(Corrects paragraph 1 to say eight months, not 2-1/2 years)
* China's yuan plunges after surprise tariff threat
* Yen at 16-month high vs dollar
* Euro unchanged vs dollar before U.S. jobs report
* Graphic: World FX rates in 2019 http://tmsnrt.rs/2egbfVh
By Olga Cotaga
LONDON, Aug 2 (Reuters) - China's offshore yuan fell to its
lowest in eight months on Friday and was close to a record low
after U.S. President Donald Trump's threat to impose new tariffs
on Chinese imports.
The surprise threat, raising the prospect of all imports
into the United States from China being hit with tariffs, also
sent investors scrambling for the safe-haven yen, lifting it to
a 16-month high against the dollar.
Trump said that a 10% tariff would be imposed on $300
billion worth of Chinese goods on Sept. 1 after U.S. negotiators
reported no progress during trade negotiations in Shanghai, with
the U.S. president saying China had failed to live up to
promises made in previous talks Traders say the offshore yuan is likely to continue its
decent towards the record low and key psychological level of 7
against the dollar if the trade dispute intensifies further.

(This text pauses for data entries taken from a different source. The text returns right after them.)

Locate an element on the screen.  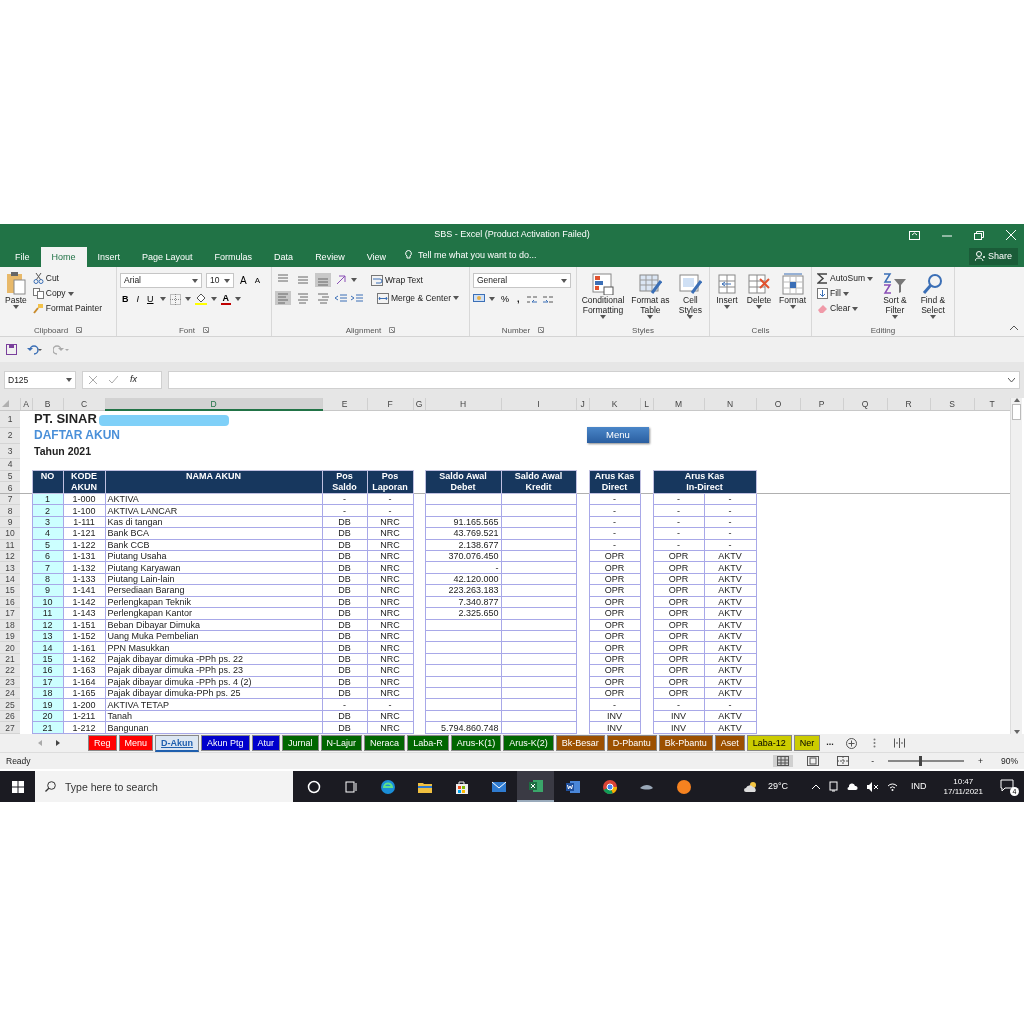
shrink-font-button: A is located at coordinates (257, 280).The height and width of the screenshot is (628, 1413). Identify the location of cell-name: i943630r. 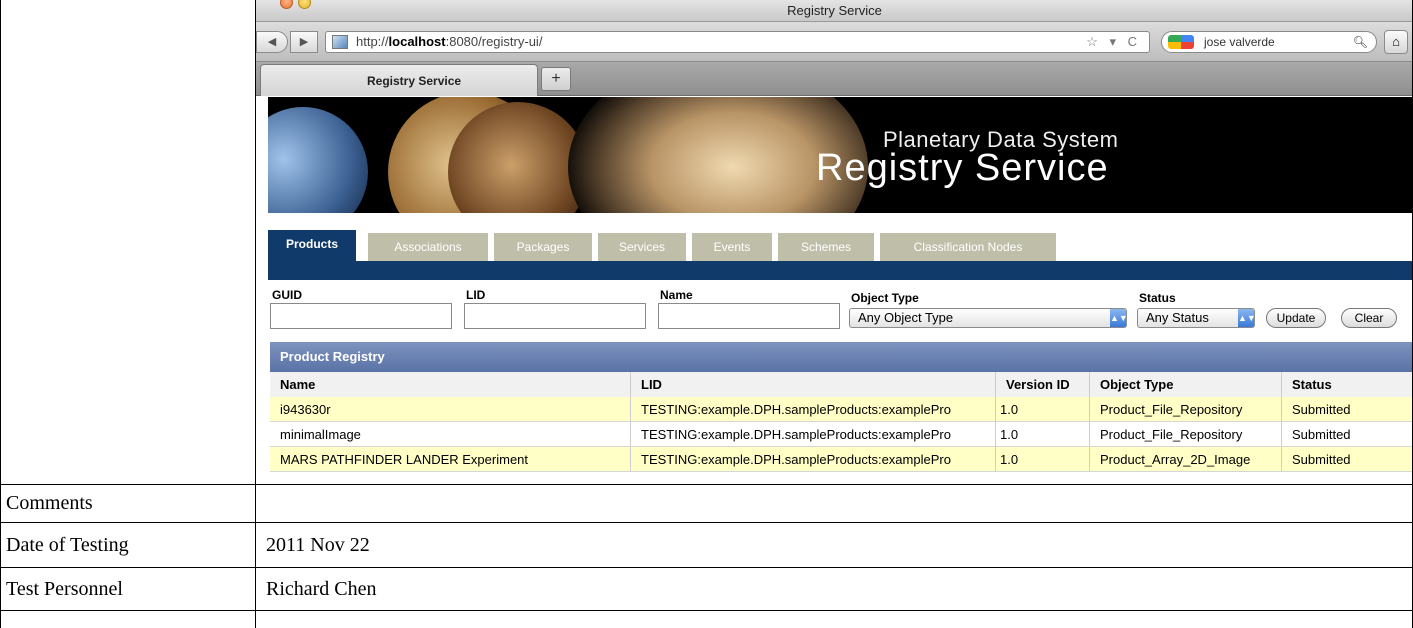
(450, 410).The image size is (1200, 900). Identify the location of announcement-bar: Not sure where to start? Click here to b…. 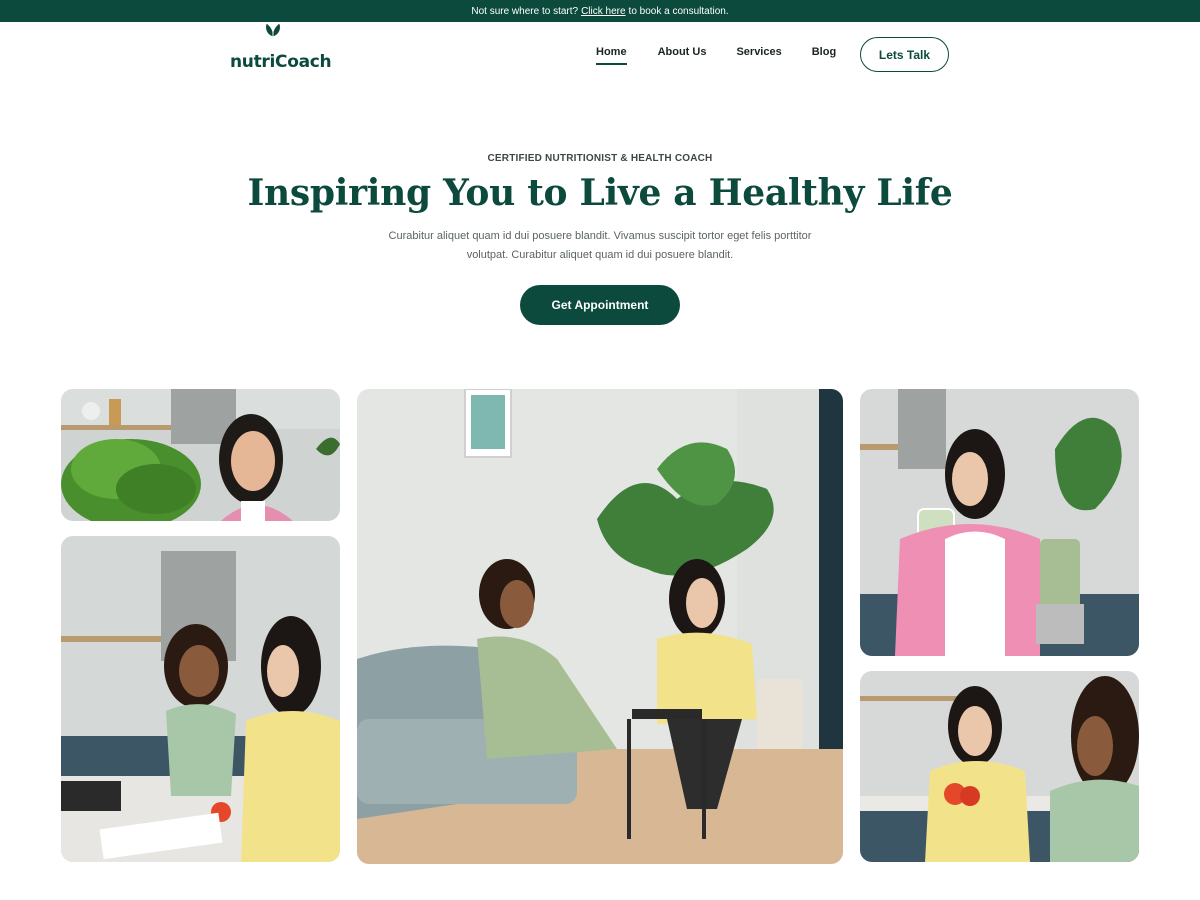
(600, 11).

The yuan was last down 0.2% at 6.9693 against the dollar
CNH=EBS after falling to 6.98, its weakest since January 2019
but close to the lowest in two-and-a-half years.
The Japanese yen was up 0.5% at 106.82 against the dollar
JPY=EBS . It had earlier jumped to 106.76, its strongest since
April 2018.
The Swiss franc, another currency widely viewed as a
safe-haven, reached a two-year high of 1.0940 EURCHF=EBS
against the euro in mid-morning London trading.
The dollar did not benefit from the scramble for safety. Its
index was last down 0.1% at 98.242 .DXY , falling away from
26-month highs hit on Thursday before news of the tariff threat.
"I'm looking for the yuan to continue to move towards all
time highs, but not yet seeing it through yet," said Neil Jones,
head of European hedge fund sales at Mizuho.
Jones said he has seen more yen demand coming through,
describing it as "a convenient hedge" against increased global
risks sparked by U.S. protectionism.
Sterling was hovering around the 30-month low it reached on
Thursday, with the British currency last trading unchanged at
$1.2126 GBP=D3 and at 91.50 pence against the euro. EURGBP=D3
Most market participants remain wary of sterling, concerned
that the chances of a disorderly Brexit grew after Boris Johnson
took over as prime minister last month and after Britain's
pro-European Union Liberal Democrats won a parliamentary seat
from the governing Conservative party.
That defeat reduces Johnson's working majority in parliament
to only one as he prepares for an expected showdown with
lawmakers over his plan to take Britain out of the European
Union on Oct. 31 without an exit agreement if necessary.
The euro was slightly lower at $1.1097, not far from the
26-month low hit the previous day EUR=EBS .
Non-farm payrolls are due in the United States later in the
day. Economists forecast a decrease in the number of jobs added
to the economy, to 164,000 in July from 224,000 in June.
Responses to the jobs report are "skewed toward a bigger
move to a weak report, given it would reinforce the increased
global risk concerns", said Derek Halpenny, currency strategist
at MUFG, after the escalation in the U.S.-China trade war.